The character may lack the concept of level, but that's also not axiomatic.In no way does that tell you his level. It tells you his fighting capability. Level does not exist in the game world.
See, the combat capabilities are linked directly to level.
In some games, most notably AD&D 1E, but it's not alone, until one has both the experience and the training, one does not level up. Given that the training cannot be taken until one is in the level prior to the one trained for, clearly level is accessible in game world to some degree... "I feel it is time I learn the Fourth Secret of the School of Defense" is equivalent to "I need to learn to be a 4th level fighter." "What belt have you earned?" is a modern real world equivalent.
As is "What Rating do you hold" in the US Navy... and isn't actually tied directly to rank. I know that if I see a guy with a wrench and propeller and a single chevron, he's passed the standards to establish that he can do a certain range of aviation frame and skin repairs, and system installs/uninstalls/swaps. He may hold a higher rating than his insignia correspond do - asking him his rating will reveal that. (A buddy of mine was rated as a AKC, but only held the rank of PO2, so his worn badge was AK2. Yes, I've seen his DD214 and seen the AKC rating. My Grandfather was rated an SN1 during WW2, but didn't have the time nor boards to be promoted to PO1, so he wore SN2 until he outprocessed.
The concept of levels isn't something that exists only as a metagame; it exists in many administrative systems.
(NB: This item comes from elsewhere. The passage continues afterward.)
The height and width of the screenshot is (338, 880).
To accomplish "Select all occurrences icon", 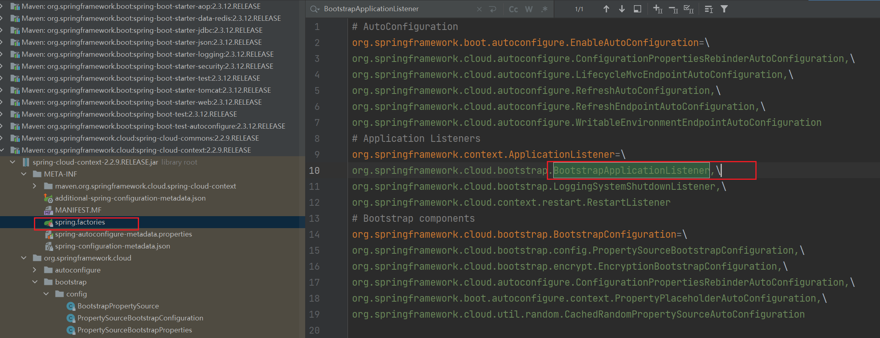I will tap(689, 9).
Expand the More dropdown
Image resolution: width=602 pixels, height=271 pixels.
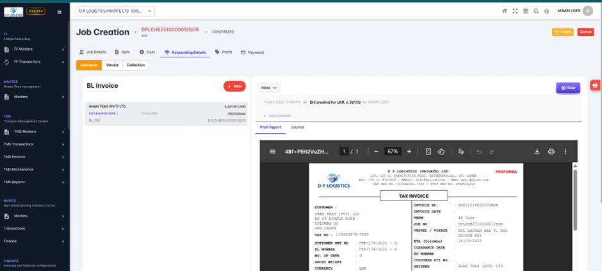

For yet another, more concrete, example. An apprentice electrician is a fetch and tote, and follow directions as given. A journeyman is able to work with indirect supervision. A master electrician is capable of unsupervised work, and of supervising apprentices. In those unions that still have them, a grand master electrician is one who scrutinizes the journeymen for admission to the ranks of master electricians.